Vamos aos pontos em comum na sua trama com a história de Ala’uddin. Por
exemplo: a maneira como o jovem se introduz no quarto da amada, o susto dela,
comparam-se ao artifício usado n’ As mil e uma noites. Já a maneira como se
tece história dos irmãos João Batista e Evangelista, filhos de um capitalista
turco (Batista viaja para o Japão e Grécia), assemelha-se ao artifício do
enredo de Ala’uddin (que se teletransporta para o Norte da África). Ao ver uma
moça proibida, que saía raramente e ninguém poderia sequer falar com ela, filha de um poderoso tirano. Batista consegue uma
foto de Creusa e entrega ao irmão, Evangelista (na Turquia) e este se apaixona
pela figura da dama, vai até a Grécia para tentar conquistá-la a qualquer
custo. Lá, ele entrega sua fortuna a um engenheiro e obtém sua máquina
fantástica um Pavão de Alumínio capaz de voar ao quarto da amada, no alto do palácio
do Conde, pai dela. O fantástico se desenvolve a partir daí numa história que
poderia integrar As mil e uma noites. O aeroplano misterioso tem, através do
zoomorfismo, participação fundamental na trama rocambolesca (que não dispensa
rendas, sedas, olhares fascinantes e um lenço com poderoso narcótico). Se o
suspense sherazadiano mantém o leitor preso pela oralidade do texto como num
torpor, isso aqui também acontece com a história de Evangelista e seu pavão, o
“monstro de alumínio”. Depois de muita peleja a moça confessa (“descobriu-se”

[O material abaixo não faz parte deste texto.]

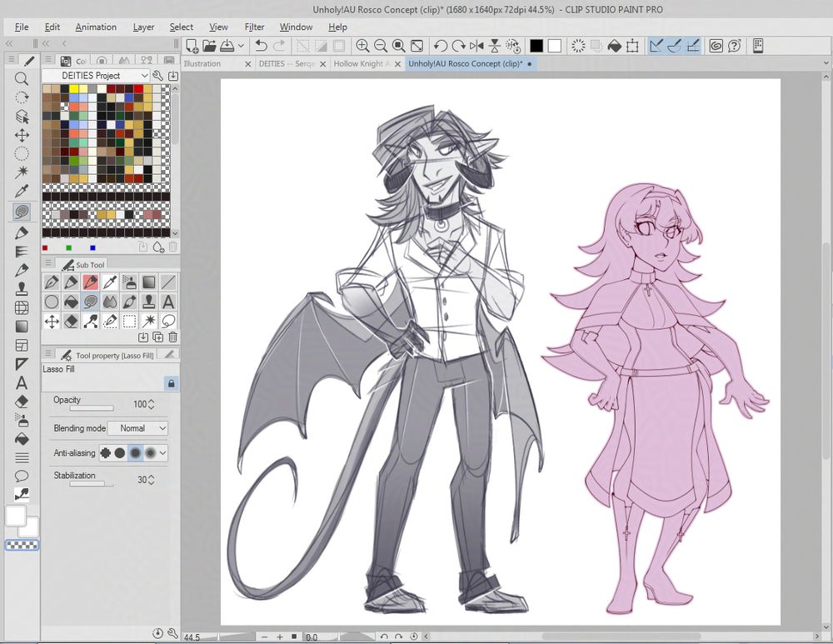Increase the Stabilization value stepper

151,477
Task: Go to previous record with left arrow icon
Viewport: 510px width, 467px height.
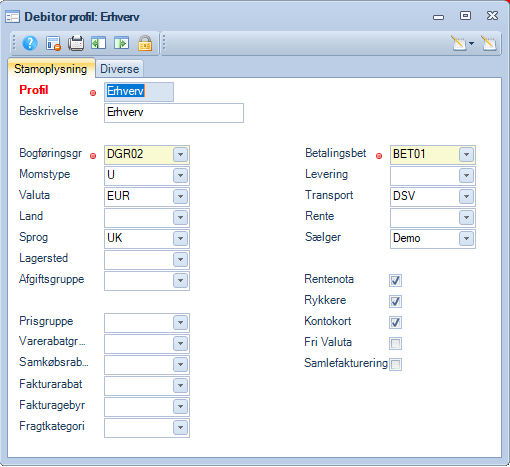Action: pyautogui.click(x=99, y=43)
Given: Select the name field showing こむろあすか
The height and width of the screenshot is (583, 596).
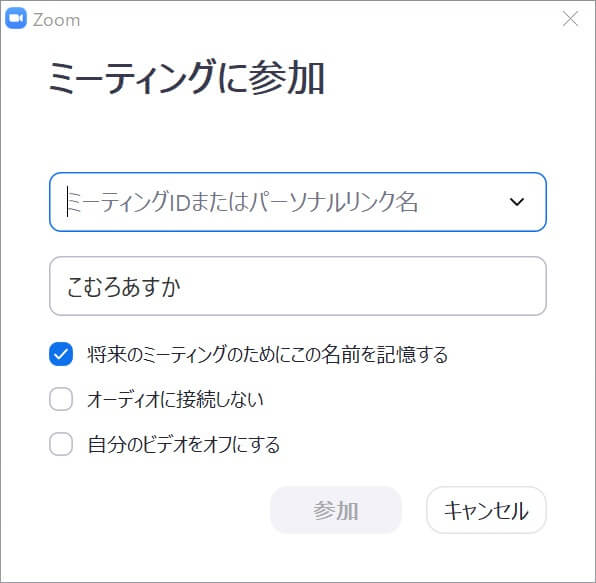Looking at the screenshot, I should click(298, 286).
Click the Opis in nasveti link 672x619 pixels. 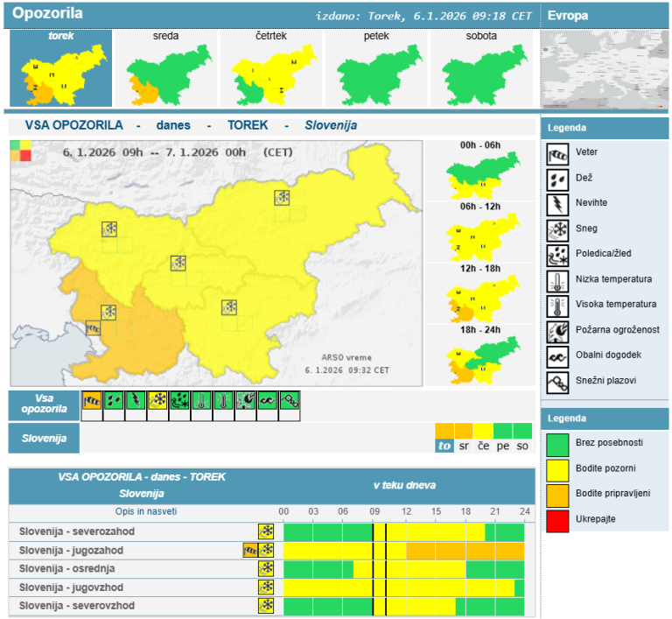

subitamente assim) que é reprimida pelo pai e se entrega ao amor de Evangelista
que, raptando-a, leva-a a Turquia e com a morte do pai dela, a sogra dele
posteriormente, abençoa a união.
É
claro que quanto à narrativa e seu estofo fantástico, temos, no caso do Pavão,
vários artifícios tipicamente ligados à literatura do Nordeste do Brasil em
forma de Cordel (como o intrincado problema a ser
resolvido pela astúcia do herói fiel ao seu amor em meio a confusões, mas com
relações sociais bem hierarquizadas, num universo que lembra o da nobreza europeia dos condes, duques, castelos
etc.), mas há também a reafirmação da mulher como objeto de beleza e
quase como mercadoria a ser adquirida, levada para casa, do pai para a do seu
novo senhor: o marido. O mesmo tipo
de garota, os mesmos problemas, quase o mesmo tipo de pai, o patriarcado se
entrelaçando ao sutil jogo social machista. Com o real subjugado pelo onírico
em cenário de Oriente árabe, dá-se o rapto da nobre donzela. Estes textos, ao
sugerir a impossibilidade de uma verdade única, instalam-se como um meio de
acesso a uma nova visão cultural, mesmo que de forma fantástica. Rompem com as
relações solitárias de sujeito com a verdade
imposta, poetizando a experiência do
viajante, enlaçando contradições e “coincidências”, abalando “certezas”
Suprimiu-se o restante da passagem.